**EXERCISE DETAILS**
Here are some records. Copy each one exactly.

(Beginning of INFORMATION)

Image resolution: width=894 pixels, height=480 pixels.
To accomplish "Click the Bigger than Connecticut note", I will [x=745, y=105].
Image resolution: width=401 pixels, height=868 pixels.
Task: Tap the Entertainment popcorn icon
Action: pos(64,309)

(End of INFORMATION)

**FINAL ANSWER**
Image resolution: width=894 pixels, height=480 pixels.
To accomplish "Click the Bigger than Connecticut note", I will [x=745, y=105].
Image resolution: width=401 pixels, height=868 pixels.
Task: Tap the Entertainment popcorn icon
Action: pos(64,309)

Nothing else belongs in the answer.